**WRITTEN TASK**
Copy out, without any change, the rows from the line containing "This screenshot has height=597, width=1000." through the line containing "pyautogui.click(x=1116, y=392)", including both of those lines. Reproduce nothing else.

Items from a dataset
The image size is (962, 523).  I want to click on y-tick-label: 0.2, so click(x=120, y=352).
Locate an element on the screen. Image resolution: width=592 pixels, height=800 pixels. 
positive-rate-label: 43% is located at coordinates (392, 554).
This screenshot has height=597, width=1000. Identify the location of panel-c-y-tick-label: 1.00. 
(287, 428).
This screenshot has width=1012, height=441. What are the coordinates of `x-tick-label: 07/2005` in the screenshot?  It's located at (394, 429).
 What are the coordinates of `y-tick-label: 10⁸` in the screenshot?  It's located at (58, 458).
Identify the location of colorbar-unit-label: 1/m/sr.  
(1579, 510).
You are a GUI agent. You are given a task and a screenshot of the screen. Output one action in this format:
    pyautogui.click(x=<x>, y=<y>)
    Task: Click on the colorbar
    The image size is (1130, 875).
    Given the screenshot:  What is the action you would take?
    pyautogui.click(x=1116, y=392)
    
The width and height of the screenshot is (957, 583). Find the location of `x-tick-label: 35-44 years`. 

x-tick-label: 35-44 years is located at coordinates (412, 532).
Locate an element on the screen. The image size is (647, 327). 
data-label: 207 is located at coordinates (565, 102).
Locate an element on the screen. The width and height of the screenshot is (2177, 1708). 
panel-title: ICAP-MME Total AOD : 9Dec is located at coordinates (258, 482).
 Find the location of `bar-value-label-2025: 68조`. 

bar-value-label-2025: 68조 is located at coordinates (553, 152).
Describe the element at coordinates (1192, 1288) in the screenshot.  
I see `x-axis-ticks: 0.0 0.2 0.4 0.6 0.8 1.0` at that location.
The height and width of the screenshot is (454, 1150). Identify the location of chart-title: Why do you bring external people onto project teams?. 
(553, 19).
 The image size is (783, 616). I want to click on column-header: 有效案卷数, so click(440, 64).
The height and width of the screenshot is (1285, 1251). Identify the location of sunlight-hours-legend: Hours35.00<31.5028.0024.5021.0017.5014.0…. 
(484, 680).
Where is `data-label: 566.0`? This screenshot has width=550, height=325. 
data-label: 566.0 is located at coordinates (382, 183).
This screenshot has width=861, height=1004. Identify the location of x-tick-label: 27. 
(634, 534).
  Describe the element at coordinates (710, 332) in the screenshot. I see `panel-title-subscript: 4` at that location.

**THE COMPLETED TASK**
This screenshot has height=597, width=1000. Identify the location of panel-c-y-tick-label: 1.00. 
(287, 428).
This screenshot has width=1012, height=441. What are the coordinates of `x-tick-label: 07/2005` in the screenshot?  It's located at (394, 429).
 What are the coordinates of `y-tick-label: 10⁸` in the screenshot?  It's located at (58, 458).
Identify the location of colorbar-unit-label: 1/m/sr.  
(1579, 510).
You are a GUI agent. You are given a task and a screenshot of the screen. Output one action in this format:
    pyautogui.click(x=<x>, y=<y>)
    Task: Click on the colorbar
    The image size is (1130, 875).
    Given the screenshot:  What is the action you would take?
    pyautogui.click(x=1116, y=392)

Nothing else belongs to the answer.